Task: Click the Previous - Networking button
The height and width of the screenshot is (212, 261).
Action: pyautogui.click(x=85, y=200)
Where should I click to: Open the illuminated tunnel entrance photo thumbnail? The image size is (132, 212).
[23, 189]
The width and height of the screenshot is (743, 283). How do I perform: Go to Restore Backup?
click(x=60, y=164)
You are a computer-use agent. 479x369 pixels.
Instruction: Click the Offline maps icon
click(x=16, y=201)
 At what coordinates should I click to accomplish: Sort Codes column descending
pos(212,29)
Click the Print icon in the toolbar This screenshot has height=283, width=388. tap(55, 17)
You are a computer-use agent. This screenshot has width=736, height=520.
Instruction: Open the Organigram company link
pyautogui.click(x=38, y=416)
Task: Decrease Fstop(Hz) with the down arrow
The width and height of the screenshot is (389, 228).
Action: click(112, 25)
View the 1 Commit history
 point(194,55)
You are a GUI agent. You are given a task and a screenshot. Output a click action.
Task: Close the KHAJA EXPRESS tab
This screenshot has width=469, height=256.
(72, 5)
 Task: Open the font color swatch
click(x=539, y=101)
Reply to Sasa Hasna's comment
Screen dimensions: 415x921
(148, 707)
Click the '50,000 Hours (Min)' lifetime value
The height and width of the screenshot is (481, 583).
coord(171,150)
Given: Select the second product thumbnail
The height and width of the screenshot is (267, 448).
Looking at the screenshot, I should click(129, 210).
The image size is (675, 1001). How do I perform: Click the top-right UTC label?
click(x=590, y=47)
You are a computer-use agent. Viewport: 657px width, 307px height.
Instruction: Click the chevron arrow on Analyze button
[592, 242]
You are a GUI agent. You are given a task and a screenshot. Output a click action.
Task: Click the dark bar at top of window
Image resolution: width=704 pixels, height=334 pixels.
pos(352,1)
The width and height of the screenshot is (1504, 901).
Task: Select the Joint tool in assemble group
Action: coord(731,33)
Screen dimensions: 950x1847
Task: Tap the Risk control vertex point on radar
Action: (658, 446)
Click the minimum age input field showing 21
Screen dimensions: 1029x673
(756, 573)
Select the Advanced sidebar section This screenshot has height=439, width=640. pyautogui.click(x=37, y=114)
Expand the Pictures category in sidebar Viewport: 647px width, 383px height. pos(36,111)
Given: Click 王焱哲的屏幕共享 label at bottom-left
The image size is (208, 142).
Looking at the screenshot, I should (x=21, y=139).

_ _ _

▶ WHAT THE TASK ASKS: Word for word, restate each of the records above.

▶ EXERCISE SOLUTION:
Task: Click the Previous - Networking button
The height and width of the screenshot is (212, 261).
Action: pyautogui.click(x=85, y=200)
Where should I click to: Open the illuminated tunnel entrance photo thumbnail? The image size is (132, 212).
[23, 189]
The width and height of the screenshot is (743, 283). How do I perform: Go to Restore Backup?
click(x=60, y=164)
You are a computer-use agent. 479x369 pixels.
Instruction: Click the Offline maps icon
click(x=16, y=201)
 At what coordinates should I click to accomplish: Sort Codes column descending
pos(212,29)
Click the Print icon in the toolbar This screenshot has height=283, width=388. tap(55, 17)
You are a computer-use agent. This screenshot has width=736, height=520.
Instruction: Open the Organigram company link
pyautogui.click(x=38, y=416)
Task: Decrease Fstop(Hz) with the down arrow
The width and height of the screenshot is (389, 228).
Action: click(112, 25)
View the 1 Commit history
 point(194,55)
You are a GUI agent. You are given a task and a screenshot. Output a click action.
Task: Close the KHAJA EXPRESS tab
This screenshot has width=469, height=256.
(72, 5)
 Task: Open the font color swatch
click(x=539, y=101)
Reply to Sasa Hasna's comment
Screen dimensions: 415x921
(148, 707)
Click the '50,000 Hours (Min)' lifetime value
The height and width of the screenshot is (481, 583).
coord(171,150)
Given: Select the second product thumbnail
The height and width of the screenshot is (267, 448).
Looking at the screenshot, I should click(129, 210).
The image size is (675, 1001). How do I perform: Click the top-right UTC label?
click(x=590, y=47)
You are a computer-use agent. Viewport: 657px width, 307px height.
Instruction: Click the chevron arrow on Analyze button
[592, 242]
You are a GUI agent. You are given a task and a screenshot. Output a click action.
Task: Click the dark bar at top of window
Image resolution: width=704 pixels, height=334 pixels.
pos(352,1)
The width and height of the screenshot is (1504, 901).
Task: Select the Joint tool in assemble group
Action: coord(731,33)
Screen dimensions: 950x1847
Task: Tap the Risk control vertex point on radar
Action: (658, 446)
Click the minimum age input field showing 21
Screen dimensions: 1029x673
(756, 573)
Select the Advanced sidebar section This screenshot has height=439, width=640. pyautogui.click(x=37, y=114)
Expand the Pictures category in sidebar Viewport: 647px width, 383px height. pos(36,111)
Given: Click 王焱哲的屏幕共享 label at bottom-left
The image size is (208, 142).
Looking at the screenshot, I should (x=21, y=139).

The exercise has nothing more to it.